説明

渋滞予測装置、運転支援装置、及び運転支援システム

【課題】歩行者及び車両の状態に基づいて渋滞を精度高く早期に予測する。
【解決手段】渋滞予測装置12で、車道を含む所定領域内の車両及び歩行者を検出し、該検出結果に基づいて、上記所定領域に含まれる車道で発生する渋滞を予測する。車両に搭載された運転支援装置14では、渋滞予測装置12で予測された渋滞の渋滞情報を受信して、車両の運転者に渋滞を回避する経路を案内するか、または運転者に注意を喚起する。

【発明の詳細な説明】
【技術分野】
【0001】
本発明は、渋滞を予測する渋滞予測装置、該渋滞の予測に基づいて運転支援を行う運転支援装置、及び渋滞予測装置及び運転支援装置を含んで構成された運転支援シテムに関する。
【背景技術】
【0002】
近年、ドライバーへ経路情報を提供する走行補助装置としてナビゲーション装置を搭載した車両が増加している。このナビゲーション装置は、映像情報を表示するためのディスプレイ装置等を備えており、ディスプレイ装置には自己の車両周辺の地図と自己の車両の位置とを画像により表示してドライバーに対して経路情報を提供している。
【0003】
車両走行中には進行方向の交通状況に応じて、進路を変更し迂回したり、経路の所要時間が異なったりするので、ドライバーは交通状況を考慮することもある。このため、道路状況等の交通状況に応じて迅速にその周辺の交通情報をドライバーへ提供する交通情報システムが要望されている。この交通情報システムの一例としては、VICS(ビークル・インフォメーション・アンド・コミュニケーション・システム)が知られている。VICSは、渋滞情報、所要時間情報、交通障害情報及び交通規制情報等の交通情報を文字情報や画像情報でドライバーへ提供するシステムである。これらの情報で一般道路の情報は各都道府県警、高速の情報は各道路管理者が収集して、(財)日本道路交通情報センターを通じ、(財)VICSセンターで処理され、電波ビーコン、光ビーコン、FM多重放送等により車両に搭載されたVICS受信機に送信される。VICS受信機で受信された情報は車両に搭載されたナビゲーション装置に出力され、ディスプレイ装置に地図情報及び案内ルート情報等が表示されたり、音声による音声ガイドがなされる。

_元データ:_
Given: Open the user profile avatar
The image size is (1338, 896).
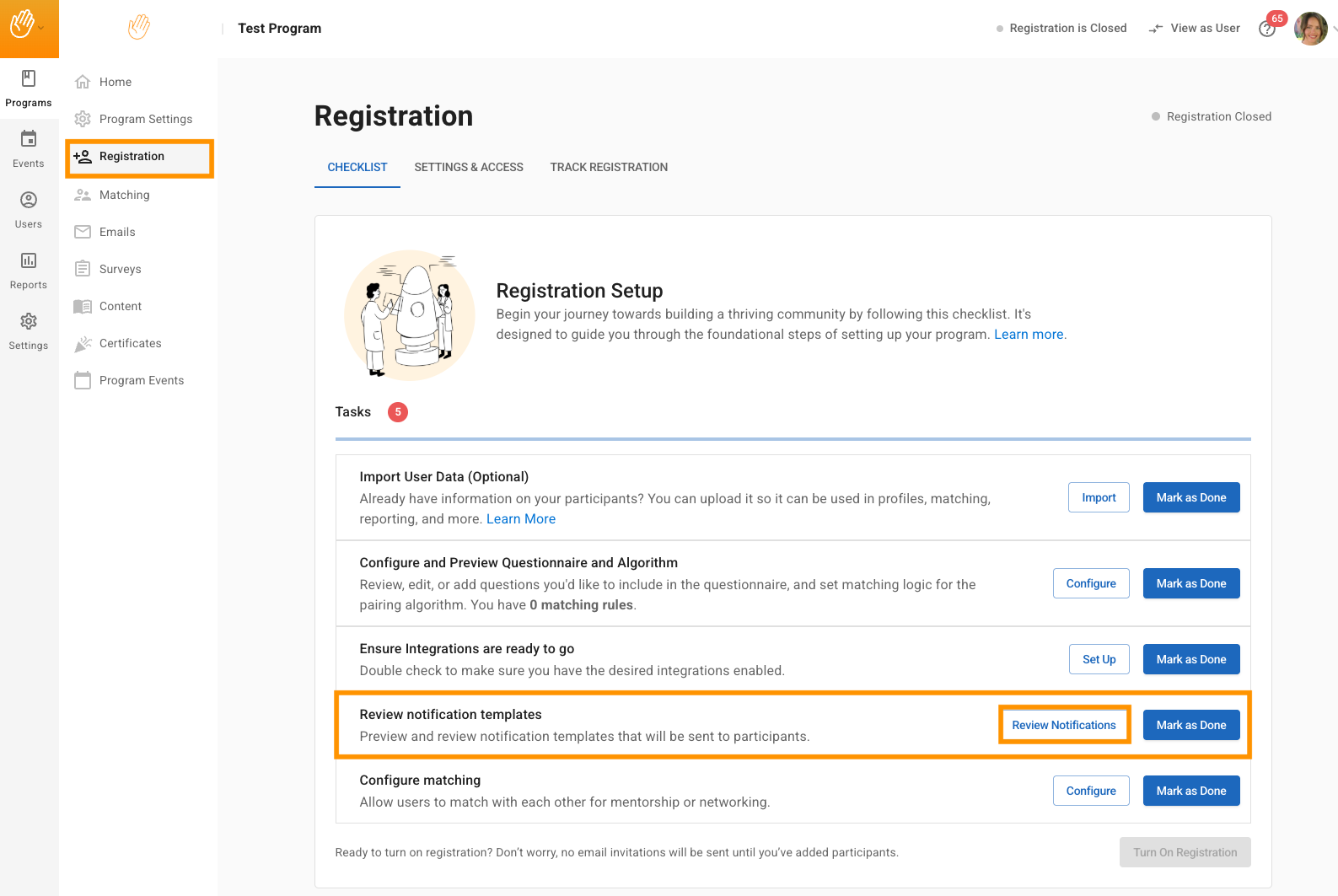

_実施する課題:_
渋滞予測装置に関する原文抜粋について、次の問いに答えてください。
1. 【解決手段】によれば、渋滞予測装置12は何を検出するか。
2. 【背景技術】で、交通情報システムの一例として知られているものは何か。
3. VICSの情報のうち、一般道路の情報を収集するのは誰か。

_完全な解答:_
1. 車道を含む所定領域内の車両及び歩行者
2. VICS(ビークル・インフォメーション・アンド・コミュニケーション・システム)
3. 各都道府県警